Re: [Mesa-dev] [PATCH v2] radv/gfx10: fix intensity formats by setting ALPHA_IS_ON_MSB

2019-07-25 Thread Bas Nieuwenhuizen

On Wed, Jul 24, 2019 at 4:47 PM Samuel Pitoiset
 wrote:
>
> This fixes
> dEQP-VK.rasterization.primitive_size.points.point_size_*
>
> This also fixes some black squares with the Sascha SSAO demo.
>
> v2: - do not set for multiple channels
> - call vi_alpha_is_on_msb() for pre-GFX10
> - remove unused 'swap'
>
> Signed-off-by: Samuel Pitoiset 
> ---
>  src/amd/vulkan/radv_image.c | 17 +++--
>  1 file changed, 11 insertions(+), 6 deletions(-)
>
> diff --git a/src/amd/vulkan/radv_image.c b/src/amd/vulkan/radv_image.c
> index 0941cbb..d46946269e6 100644
> --- a/src/amd/vulkan/radv_image.c
> +++ b/src/amd/vulkan/radv_image.c
> @@ -617,6 +617,15 @@ static unsigned gfx9_border_color_swizzle(const enum 
> vk_swizzle swizzle[4])
> return bc_swizzle;
>  }
>
> +static bool vi_alpha_is_on_msb(struct radv_device *device, VkFormat format)
> +{
> +   const struct vk_format_description *desc = 
> vk_format_description(format);
> +
> +   if (device->physical_device->rad_info.chip_class >= GFX10 && 
> desc->nr_channels == 1)
> +   return desc->swizzle[3] == VK_SWIZZLE_X;

In vulkan we never have an alpha-only format, so this will always be false.

r-b anyway.

> +
> +   return radv_translate_colorswap(format, false) <= 1;
> +}
>  /**
>   * Build the sampler view descriptor for a texture (GFX10).

Provided information:
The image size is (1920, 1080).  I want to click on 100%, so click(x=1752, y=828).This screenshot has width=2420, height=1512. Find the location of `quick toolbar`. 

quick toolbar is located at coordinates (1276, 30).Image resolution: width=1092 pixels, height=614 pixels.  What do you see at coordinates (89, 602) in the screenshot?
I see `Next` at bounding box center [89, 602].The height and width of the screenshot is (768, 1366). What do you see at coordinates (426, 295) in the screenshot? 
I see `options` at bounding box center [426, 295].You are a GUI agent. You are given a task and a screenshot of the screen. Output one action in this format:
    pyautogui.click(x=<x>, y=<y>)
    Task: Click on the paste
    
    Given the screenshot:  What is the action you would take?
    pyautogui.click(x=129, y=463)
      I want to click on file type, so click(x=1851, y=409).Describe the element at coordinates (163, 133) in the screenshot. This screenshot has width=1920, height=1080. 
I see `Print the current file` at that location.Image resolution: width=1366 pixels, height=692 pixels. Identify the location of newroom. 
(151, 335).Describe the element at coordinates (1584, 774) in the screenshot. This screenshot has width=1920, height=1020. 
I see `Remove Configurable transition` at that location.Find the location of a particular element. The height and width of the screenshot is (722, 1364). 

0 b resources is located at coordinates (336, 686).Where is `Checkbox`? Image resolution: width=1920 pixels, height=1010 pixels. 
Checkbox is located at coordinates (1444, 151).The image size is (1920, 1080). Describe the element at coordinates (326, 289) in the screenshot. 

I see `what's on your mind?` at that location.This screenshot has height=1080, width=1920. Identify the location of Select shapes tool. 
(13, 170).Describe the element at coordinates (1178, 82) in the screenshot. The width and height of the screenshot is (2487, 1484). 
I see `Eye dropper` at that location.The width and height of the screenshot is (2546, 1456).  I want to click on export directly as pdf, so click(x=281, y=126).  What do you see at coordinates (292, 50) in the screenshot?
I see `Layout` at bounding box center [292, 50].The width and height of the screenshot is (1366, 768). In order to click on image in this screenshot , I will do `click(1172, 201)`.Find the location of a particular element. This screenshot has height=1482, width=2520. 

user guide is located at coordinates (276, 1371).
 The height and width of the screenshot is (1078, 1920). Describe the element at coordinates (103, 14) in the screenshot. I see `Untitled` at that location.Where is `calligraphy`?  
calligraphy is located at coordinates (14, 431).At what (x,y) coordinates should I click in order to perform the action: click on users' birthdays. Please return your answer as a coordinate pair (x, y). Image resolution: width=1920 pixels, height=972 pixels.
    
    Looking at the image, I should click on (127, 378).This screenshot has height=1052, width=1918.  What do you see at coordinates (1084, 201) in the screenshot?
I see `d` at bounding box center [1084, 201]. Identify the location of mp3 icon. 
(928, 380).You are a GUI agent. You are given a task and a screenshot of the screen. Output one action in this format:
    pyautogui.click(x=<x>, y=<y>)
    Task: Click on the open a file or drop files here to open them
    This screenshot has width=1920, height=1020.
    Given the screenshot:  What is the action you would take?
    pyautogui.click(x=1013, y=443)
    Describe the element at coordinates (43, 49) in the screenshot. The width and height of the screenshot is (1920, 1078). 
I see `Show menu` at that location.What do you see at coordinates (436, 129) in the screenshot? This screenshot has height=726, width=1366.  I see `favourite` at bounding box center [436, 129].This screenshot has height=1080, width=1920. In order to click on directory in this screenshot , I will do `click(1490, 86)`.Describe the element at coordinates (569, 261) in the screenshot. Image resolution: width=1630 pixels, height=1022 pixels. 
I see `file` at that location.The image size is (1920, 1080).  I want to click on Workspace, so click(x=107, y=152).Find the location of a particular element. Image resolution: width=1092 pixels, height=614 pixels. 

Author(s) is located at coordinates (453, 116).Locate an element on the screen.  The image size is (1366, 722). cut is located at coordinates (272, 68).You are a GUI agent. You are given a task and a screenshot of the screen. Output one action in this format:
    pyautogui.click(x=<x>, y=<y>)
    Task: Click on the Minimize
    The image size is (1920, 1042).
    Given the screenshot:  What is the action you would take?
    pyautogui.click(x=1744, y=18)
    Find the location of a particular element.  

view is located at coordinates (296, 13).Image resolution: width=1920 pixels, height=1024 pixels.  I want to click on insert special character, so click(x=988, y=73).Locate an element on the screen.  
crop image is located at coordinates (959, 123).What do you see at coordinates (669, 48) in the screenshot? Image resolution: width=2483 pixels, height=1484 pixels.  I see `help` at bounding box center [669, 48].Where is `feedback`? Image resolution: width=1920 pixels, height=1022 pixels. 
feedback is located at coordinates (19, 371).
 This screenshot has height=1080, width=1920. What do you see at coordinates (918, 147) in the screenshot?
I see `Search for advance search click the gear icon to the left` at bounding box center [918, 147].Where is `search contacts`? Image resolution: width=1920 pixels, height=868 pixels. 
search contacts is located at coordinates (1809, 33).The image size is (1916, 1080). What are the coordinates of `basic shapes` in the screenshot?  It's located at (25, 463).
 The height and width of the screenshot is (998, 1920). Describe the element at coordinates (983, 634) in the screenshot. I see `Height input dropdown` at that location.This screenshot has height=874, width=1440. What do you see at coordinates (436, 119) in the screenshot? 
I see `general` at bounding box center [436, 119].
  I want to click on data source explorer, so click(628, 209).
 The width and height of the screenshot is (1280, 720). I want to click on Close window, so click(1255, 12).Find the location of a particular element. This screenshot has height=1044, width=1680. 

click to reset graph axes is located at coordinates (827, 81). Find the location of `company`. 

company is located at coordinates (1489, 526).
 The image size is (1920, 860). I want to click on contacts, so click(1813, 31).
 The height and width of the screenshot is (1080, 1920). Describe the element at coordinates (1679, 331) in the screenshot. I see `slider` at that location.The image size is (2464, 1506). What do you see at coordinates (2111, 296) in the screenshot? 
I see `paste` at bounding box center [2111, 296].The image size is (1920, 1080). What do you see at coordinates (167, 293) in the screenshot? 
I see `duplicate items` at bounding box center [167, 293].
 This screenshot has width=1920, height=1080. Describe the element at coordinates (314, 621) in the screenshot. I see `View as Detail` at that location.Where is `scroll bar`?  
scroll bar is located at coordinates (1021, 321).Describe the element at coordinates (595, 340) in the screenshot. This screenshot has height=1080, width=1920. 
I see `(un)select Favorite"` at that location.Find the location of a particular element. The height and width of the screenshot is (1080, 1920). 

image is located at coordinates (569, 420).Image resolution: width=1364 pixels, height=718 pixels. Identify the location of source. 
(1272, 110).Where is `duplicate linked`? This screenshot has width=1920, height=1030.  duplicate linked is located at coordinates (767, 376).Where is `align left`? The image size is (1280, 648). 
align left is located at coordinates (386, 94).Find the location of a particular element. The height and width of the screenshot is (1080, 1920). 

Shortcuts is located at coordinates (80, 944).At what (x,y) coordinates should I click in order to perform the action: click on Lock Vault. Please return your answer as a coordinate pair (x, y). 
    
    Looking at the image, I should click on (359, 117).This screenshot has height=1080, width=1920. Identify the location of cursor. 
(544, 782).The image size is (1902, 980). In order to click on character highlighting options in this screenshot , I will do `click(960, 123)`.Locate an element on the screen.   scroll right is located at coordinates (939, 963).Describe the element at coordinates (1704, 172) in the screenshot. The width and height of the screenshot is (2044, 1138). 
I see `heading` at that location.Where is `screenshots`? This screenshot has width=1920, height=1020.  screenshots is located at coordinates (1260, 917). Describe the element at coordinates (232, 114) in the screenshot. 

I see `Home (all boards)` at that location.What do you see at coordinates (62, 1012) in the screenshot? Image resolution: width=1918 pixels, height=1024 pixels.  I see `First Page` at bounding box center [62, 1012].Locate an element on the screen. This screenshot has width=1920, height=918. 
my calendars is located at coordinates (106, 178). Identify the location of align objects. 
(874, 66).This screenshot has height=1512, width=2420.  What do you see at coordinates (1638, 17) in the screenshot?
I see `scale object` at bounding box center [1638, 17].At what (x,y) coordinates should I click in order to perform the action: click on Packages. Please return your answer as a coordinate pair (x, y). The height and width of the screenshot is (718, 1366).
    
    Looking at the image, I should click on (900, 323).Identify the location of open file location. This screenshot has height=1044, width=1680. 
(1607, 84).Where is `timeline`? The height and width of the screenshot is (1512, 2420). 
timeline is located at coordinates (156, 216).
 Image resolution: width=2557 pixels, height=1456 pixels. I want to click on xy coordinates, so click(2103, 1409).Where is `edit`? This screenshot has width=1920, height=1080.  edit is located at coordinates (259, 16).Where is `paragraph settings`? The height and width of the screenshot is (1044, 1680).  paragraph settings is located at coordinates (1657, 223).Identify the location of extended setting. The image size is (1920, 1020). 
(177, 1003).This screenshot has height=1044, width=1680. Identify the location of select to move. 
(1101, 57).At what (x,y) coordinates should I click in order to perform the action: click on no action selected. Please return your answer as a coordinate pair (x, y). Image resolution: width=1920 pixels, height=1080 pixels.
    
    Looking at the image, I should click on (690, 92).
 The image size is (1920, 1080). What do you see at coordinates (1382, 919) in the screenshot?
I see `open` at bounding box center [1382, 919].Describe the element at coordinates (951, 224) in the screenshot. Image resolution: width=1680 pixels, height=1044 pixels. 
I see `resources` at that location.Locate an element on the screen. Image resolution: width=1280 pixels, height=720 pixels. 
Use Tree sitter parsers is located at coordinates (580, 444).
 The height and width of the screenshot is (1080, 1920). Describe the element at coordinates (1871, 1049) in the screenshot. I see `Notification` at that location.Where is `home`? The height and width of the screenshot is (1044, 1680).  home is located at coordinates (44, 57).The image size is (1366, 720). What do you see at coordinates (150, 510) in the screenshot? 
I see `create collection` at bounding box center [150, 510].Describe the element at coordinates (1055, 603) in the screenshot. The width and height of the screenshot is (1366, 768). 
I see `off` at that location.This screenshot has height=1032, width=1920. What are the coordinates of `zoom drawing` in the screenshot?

Problem statement:
In the patch review, why does the reviewer say the line "return desc->swizzle[3] == VK_SWIZZLE_X;" will always evaluate to false? The rows come from a different source than the patch review.

Answer to the exercise:
The reviewer notes that Vulkan never has an alpha-only format. For that reason, this single-channel check in vi_alpha_is_on_msb() will always be false.